Jenks on Paul Ricard

F1

Looking back on Paul Ricard, which returns to the F1 calendar in 2018

Formula 1 will return to Paul Ricard in 2018 to host what will be the first French Grand Prix for 10 years. 

The most recent French Grand Prix was held at Magny-Cours in 2008, when Felipe Massa led Kimi Räikkönen in a Ferrari 1-2. Paul Ricard, meanwhile hasn’t held a Grand Prix for almost 30 years – Alain Prost won the last in 1990.

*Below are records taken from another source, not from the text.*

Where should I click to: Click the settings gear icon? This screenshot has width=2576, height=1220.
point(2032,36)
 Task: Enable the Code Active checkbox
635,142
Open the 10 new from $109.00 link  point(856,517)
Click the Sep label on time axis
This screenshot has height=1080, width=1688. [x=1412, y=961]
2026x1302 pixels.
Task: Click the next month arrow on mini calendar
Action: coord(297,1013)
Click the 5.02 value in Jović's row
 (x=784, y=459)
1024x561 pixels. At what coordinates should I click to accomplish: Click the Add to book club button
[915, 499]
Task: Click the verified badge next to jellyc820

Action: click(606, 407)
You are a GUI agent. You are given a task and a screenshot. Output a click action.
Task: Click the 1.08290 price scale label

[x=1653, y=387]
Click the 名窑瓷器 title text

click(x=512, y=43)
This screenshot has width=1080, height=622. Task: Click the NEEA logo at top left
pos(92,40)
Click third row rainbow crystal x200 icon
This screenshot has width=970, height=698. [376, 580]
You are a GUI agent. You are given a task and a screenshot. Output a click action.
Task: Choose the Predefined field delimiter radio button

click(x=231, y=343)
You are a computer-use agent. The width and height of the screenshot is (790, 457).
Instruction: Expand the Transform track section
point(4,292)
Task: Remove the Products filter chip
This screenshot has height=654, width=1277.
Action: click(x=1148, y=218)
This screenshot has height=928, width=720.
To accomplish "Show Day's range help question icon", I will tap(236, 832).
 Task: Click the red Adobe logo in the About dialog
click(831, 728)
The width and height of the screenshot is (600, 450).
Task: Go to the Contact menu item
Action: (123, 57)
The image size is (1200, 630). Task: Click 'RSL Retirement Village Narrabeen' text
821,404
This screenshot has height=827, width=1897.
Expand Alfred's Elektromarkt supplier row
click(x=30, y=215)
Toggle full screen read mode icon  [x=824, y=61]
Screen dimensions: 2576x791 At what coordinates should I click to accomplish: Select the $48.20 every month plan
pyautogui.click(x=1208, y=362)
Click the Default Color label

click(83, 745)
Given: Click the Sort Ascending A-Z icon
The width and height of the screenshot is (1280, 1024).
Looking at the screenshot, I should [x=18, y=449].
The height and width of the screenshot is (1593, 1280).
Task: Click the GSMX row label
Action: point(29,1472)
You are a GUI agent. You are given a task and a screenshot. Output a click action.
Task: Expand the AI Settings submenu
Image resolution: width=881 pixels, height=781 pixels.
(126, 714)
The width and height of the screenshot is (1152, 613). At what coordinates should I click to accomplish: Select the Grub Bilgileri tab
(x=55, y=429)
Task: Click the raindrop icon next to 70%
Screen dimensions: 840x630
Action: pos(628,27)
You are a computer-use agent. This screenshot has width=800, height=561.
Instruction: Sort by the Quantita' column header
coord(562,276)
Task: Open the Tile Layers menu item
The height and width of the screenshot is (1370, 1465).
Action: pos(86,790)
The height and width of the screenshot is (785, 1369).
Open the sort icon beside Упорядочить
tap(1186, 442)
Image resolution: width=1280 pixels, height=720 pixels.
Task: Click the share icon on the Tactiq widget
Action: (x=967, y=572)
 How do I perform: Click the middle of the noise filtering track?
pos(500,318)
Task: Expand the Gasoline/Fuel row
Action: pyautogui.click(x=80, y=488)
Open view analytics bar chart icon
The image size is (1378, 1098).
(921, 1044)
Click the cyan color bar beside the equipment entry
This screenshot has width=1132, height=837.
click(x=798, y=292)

The circuit, owned by Bernie Ecclestone’s company Excelis, was opened in 1971, and this is Denis Jenkinson’s notes on the circuit following that inaugural Grand Prix:

Reflections in the dust of Castellet

With the Grand Prix of France taking place on the newly-built multi-million-pound Paul Ricard circuit alongside the Castellet aerodrome, about equi-distant from Marseilles and Toulon, it was natural that the circuit was the main topic of conversation. Before anyone else credits or blames me with the following opinion, and it was being done in the paddock before the meeting was over, I must quote Robin Herd, the March designer, on the subject of M. Paul Ricard’s 1970 monument to motor racing. Herd said he thought it was rather sad to think that when we were on our way to the 1987 Monaco Grand Prix we should take time to turn off the Autoroute after Aix-en-Province and drive into the hills, to stand in the quietness of the scrubland and look at the great, crumbling, disused stadium, all broken down and overgrown, and recall where Amon once spun off and Stewart had a slight accident, and then continue on our way to Monte Carlo.

That was Robin Herd’s opinion of the whole vast and extravagant affair of the Paul Ricard circuit and all I can say is that he said it before I did. There have always been monuments and follies built by man in his enthusiasm to create things, some of them artistic, some of them political and others of a sporting nature. In Spain you can see the Sitges banked track, in England the Brooklands track, in N. Africa the Mellaha concrete wonder at Tripoli, in Northern France the Reims circuit, in Southern France the Miramas autodrome, and so it goes on. In Germany you can still visit Hitler’s fantastic stadium at Nürnberg, in England you can visit Stonehenge; all wonders of the world created by that ever-ingenious animal known as Man.